I'm not sure why I'm writing this, except that I don't know whether I can keep ignoring my frustrations, and maybe putting everything on paper will keep me from brooding over everything as much. Even so, I have my doubts - writing my emotions & frustrations down has always proved frustrating in itself, and what seems to be genuine in my mind becomes contrite and overwrought once I put it to paper. But I might as well try it anyway.

I got back to Bryn Mawr on Saturday (15th) and have yet to get completely settled in to college life, something that worries me a bit. This morning, I couldn't work up the energy to leave the vicinity of my room and get to my class at 9:00. Partly this was because of the cold (and because the class was in the Park Science Center, about as far from my room as possible), but I still worry. Usually I am at my most energetic when school begins. Maybe it's just that I am having trouble adjusting after being sedentary all vacation, and it will hopefully blow over by tomorrow.

There are a few things that are upsetting me, though most of them have been botherming me for a while. I have been thinking about my social problems for a while. My position is a frustrating one: much of the time I feel upset because I am lonely, but, when I try and interact with other people, my lack of social skills makes me self-conscious, and I add my feelings of social inadequacy onto my original loneliness, making myself more depressed than ever. More importantly, I find it difficult to find close friends who like me for who I am because I go to such absurd lengths to keep myself hidden in order to appear "nice" or "normal." Of course, this hasn't really been effective, plus it hasn't made me feel more comfortable around people (well, unless you compare how I am now to how I was in 7th grade), but I am all but unable to control things.

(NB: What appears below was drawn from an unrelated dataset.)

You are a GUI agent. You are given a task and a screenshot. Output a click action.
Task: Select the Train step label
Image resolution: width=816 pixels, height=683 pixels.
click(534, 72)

Well, it's been nearly an hour now, so I should try & see if I can get to sleep.

Wednesday, July 16, 1997

1997 Trip: Leaving London

Today we went to Hamley's the biggest toy store in the world (5 stories) & got some stuff, like stuffed animals (me & Chrissie), posters (m & C), small trinkets (C), a "Gromit" pen (M), & craft books (Mom). After having lunch, we saw Jesus Christ Superstar, at the Lyceum (I rate it between Oliver & Guys & Dolls - pretty good). After dinner, we went back to the hotel to get ready for bed.

Tuesday, July 15, 1997

1997 Trip: Lazy in London

Today I did nothing except watch TV (Cartoon Network, as always) & eat. I have no museums or activities to write down, but we did call grandpa today. Otherwise, nothing really happened. Bye!

Monday, July 14, 1997

1997 Trip: A Birthday in London, Shakespeare, and More Culture

Here it is:
  • Friday: It, of course, was my birthday. Chrissie & Mom surprised me w/cards, art supplies, & a cake (wheeled in the room at night). We went to the Tower of London & also went to see The Winter's Tale at the reopened Globe Theater. It was okay, but the girl who played Perdita was a bit annoying & the stage was such that one of the major focal points was hard to see from my seat. It was a good experience, anyways, so I wasn't upset.
  • Saturday: On Saturday we finished up the British Museum, seeing the literary area, Mexican art (I liked the turquoise masks), prints by Picasso, & Korean art. Then, we went to see the new musical Always, about the romance between Edward VIII and Wallis Simpson. I thought it was cheesy & also had bad music, but Chrissie & Mom thought it was pretty good.
  • Sunday: After finally getting into the Hard Rock Cafe for an early lunch, we went to the National Gallery & saw the paintings there. Though the work was great, we all reached a consensus that we were museumed out!
  • Monday: Today was our day trip to Stratford-Upon-Avon, where we saw Anne Hathaway's house, Shakespeare's mother's house (where I got to hold & feed an owl), & the exterior of Shakespeare's birthplace (it was closed by the time we got there). As a side note, Chrissie & I almost got locked in a store! Well, bye!